Uwe Seeler. A Senhora da Gadanha não perdoou nem ao rapazinho gordo


Goleador temível – sobretudo de cabeça apesar do seu 1,70m – figura maior do Hamburgo, ainda resolveu jogar e marcar seis anos depois de terminar a carreira.


Desta vez, a mais canalha das senhoras, a Senhora da Gadanha, resolveu levar consigo Uwe Seeler (no passado dia 21 de Julho). O primeiro jogador de futebol a receber a Grande Ordem de Mérito da República Federal da Alemanha.

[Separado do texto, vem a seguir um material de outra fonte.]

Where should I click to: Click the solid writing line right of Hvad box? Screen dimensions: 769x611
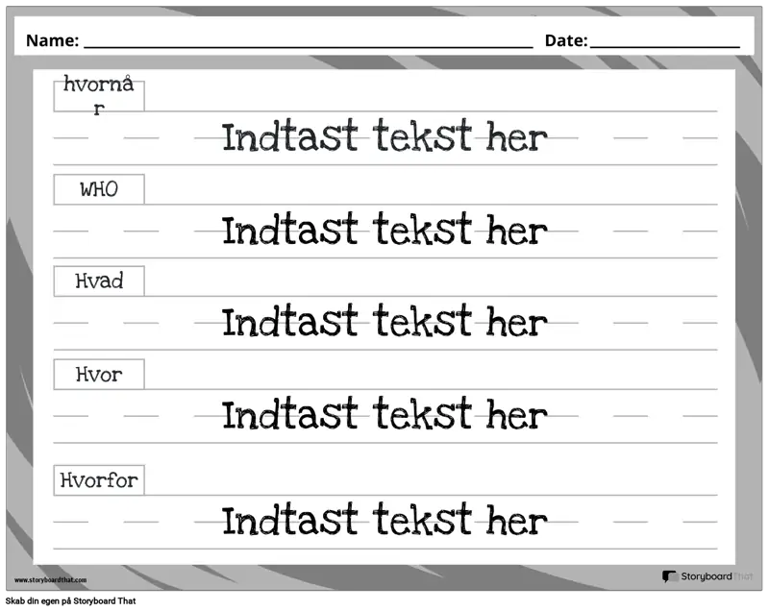[x=433, y=296]
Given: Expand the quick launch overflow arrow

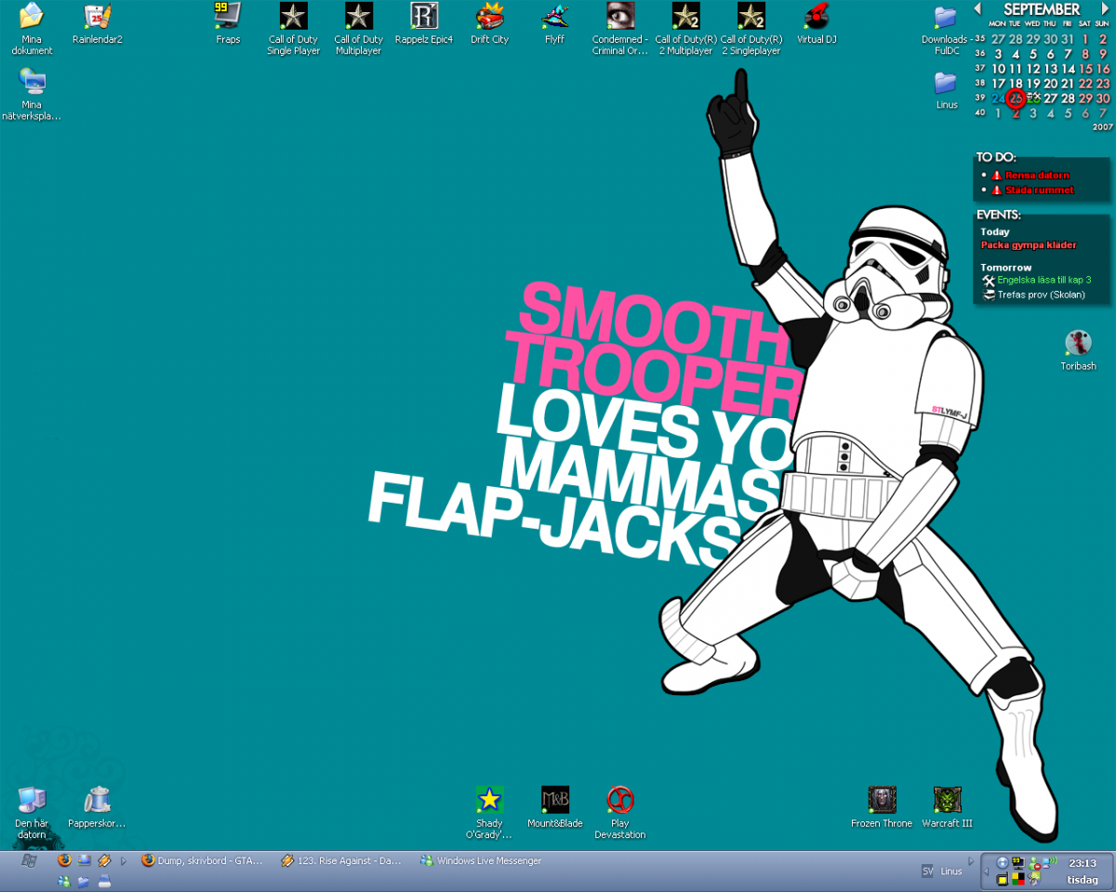Looking at the screenshot, I should [x=124, y=861].
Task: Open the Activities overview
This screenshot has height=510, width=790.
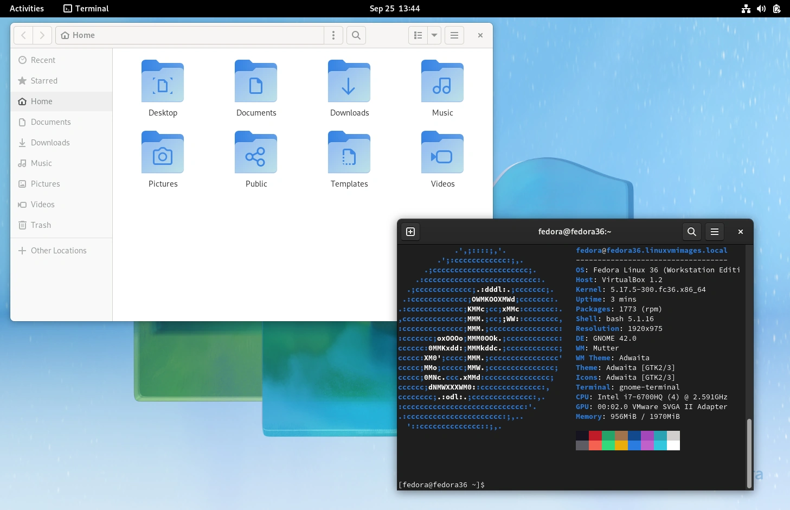Action: pyautogui.click(x=27, y=9)
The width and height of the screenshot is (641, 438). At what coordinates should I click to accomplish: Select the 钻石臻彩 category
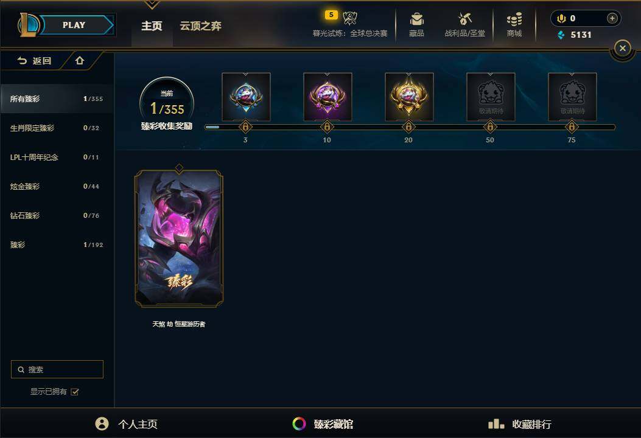[x=57, y=215]
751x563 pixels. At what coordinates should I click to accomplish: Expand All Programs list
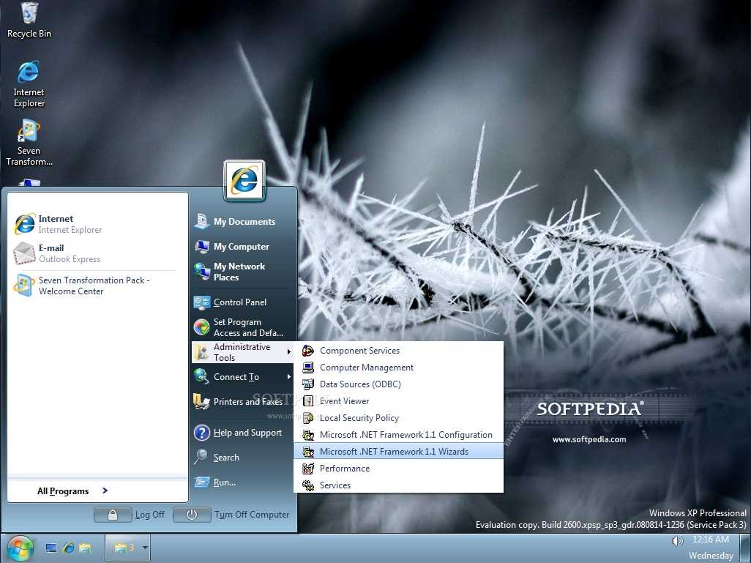click(72, 491)
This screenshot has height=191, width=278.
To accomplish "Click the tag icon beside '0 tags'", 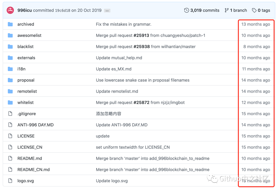I will click(x=255, y=10).
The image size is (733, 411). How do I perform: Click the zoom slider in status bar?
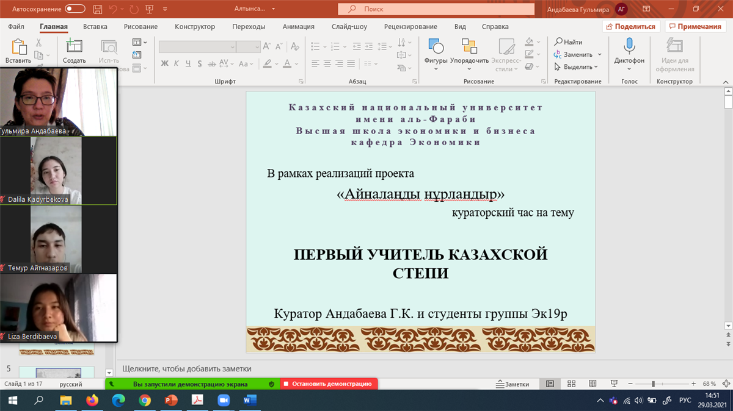654,384
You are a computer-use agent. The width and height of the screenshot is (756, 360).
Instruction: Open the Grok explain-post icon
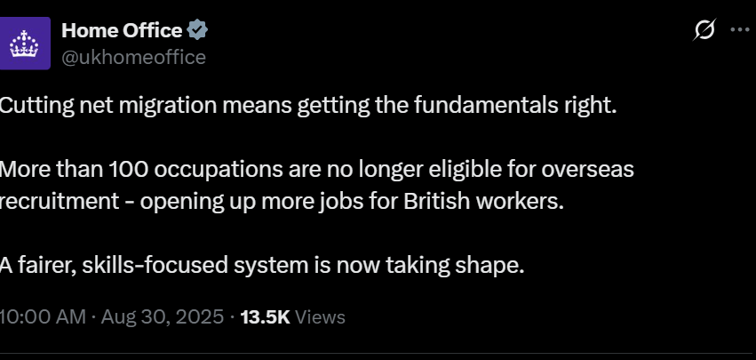(704, 30)
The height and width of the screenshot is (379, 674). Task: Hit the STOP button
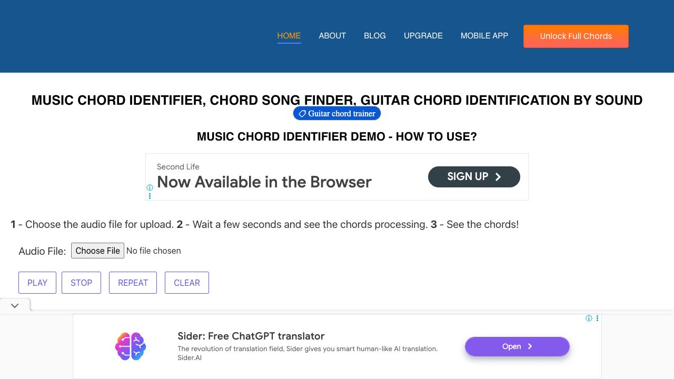(x=81, y=283)
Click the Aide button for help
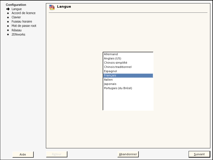This screenshot has height=160, width=213. (x=23, y=154)
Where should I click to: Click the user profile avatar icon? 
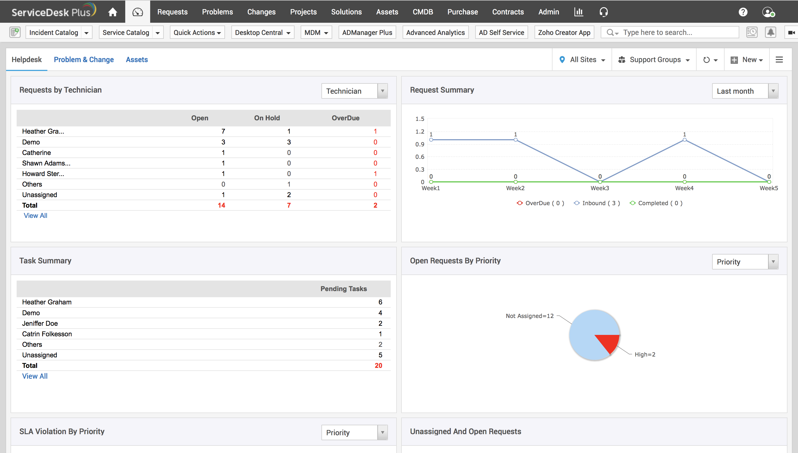pos(768,12)
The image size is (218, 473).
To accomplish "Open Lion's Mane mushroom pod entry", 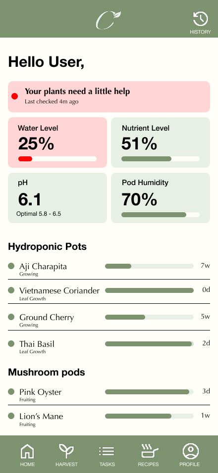I will click(x=109, y=419).
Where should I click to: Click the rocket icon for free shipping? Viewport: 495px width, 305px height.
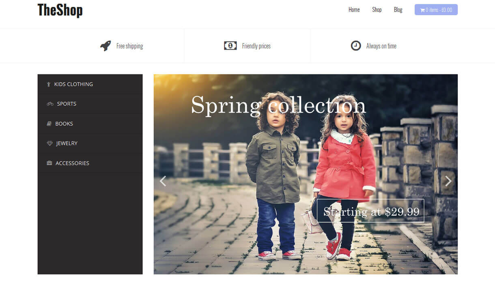click(x=105, y=46)
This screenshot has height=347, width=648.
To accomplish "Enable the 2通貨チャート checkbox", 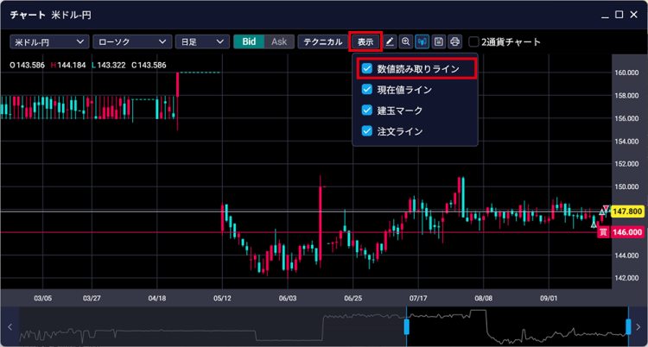I will (473, 41).
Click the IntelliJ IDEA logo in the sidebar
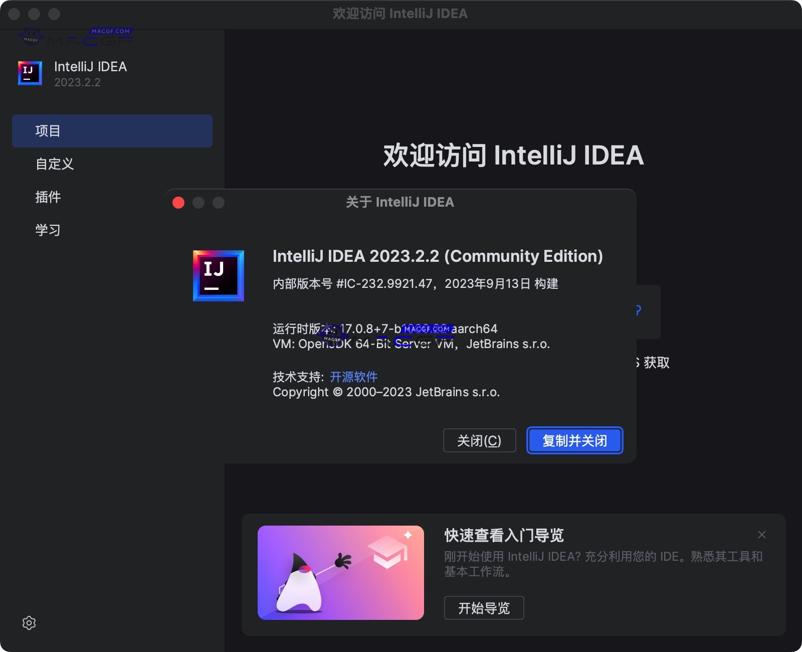The height and width of the screenshot is (652, 802). (30, 73)
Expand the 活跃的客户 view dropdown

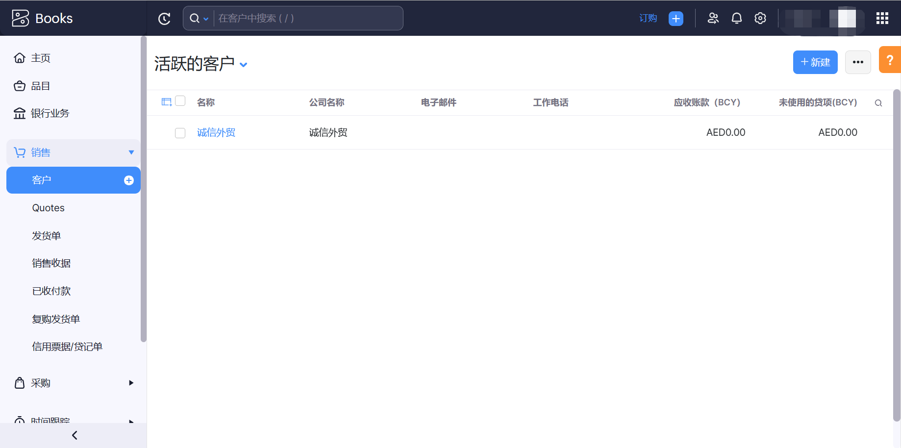point(243,65)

Seeler foi dos mais prolíficos avançados-centro do mundo mas, quem olhasse para ele, não veria muito mais do que um homenzinho encorpado (assim até para o gordote) com apenas um metro e setenta. Ninguém imaginaria, quando começou a jogar nos jovens do Hamburgo (o clube da sua vida), que poderia voar sobre centrais da mesma maneira que o Rui Veloso cantou. O pai já também fora jogador do clube, embora sem grande fama e sem qualquer proveito. Uwe estreou-se pela equipa principal num jogo da Taça da Alemanha, no início da época de 1954, frente ao Holstein-Kiel. Vitória fácil por 8-2, mas o moço com físico de barril de cerveja não esteve pelo ajustes e não se acanhou: marcou quatro golos e mostrou ao que vinha.

Contrariamente às leis da física, Seeler tinha uma capacidade extraordinária no jogo aéreo, uma das suas principais características como goleador, também na seleção da RFA com cuja camisola jogou quatro fases finais de campeonatos do mundo, em 1958, 1962, 1966 e 1970. Nunca ganhou o título, mas esteve na final de 1966, perdida para a Inglaterra, em Wembley (2-4), e em duas meias-finais (1958 e 1970). Para compensar, e bem a seu jeito, marcou golos em todas essas fases finais, tendo somado um total de 21 jogos.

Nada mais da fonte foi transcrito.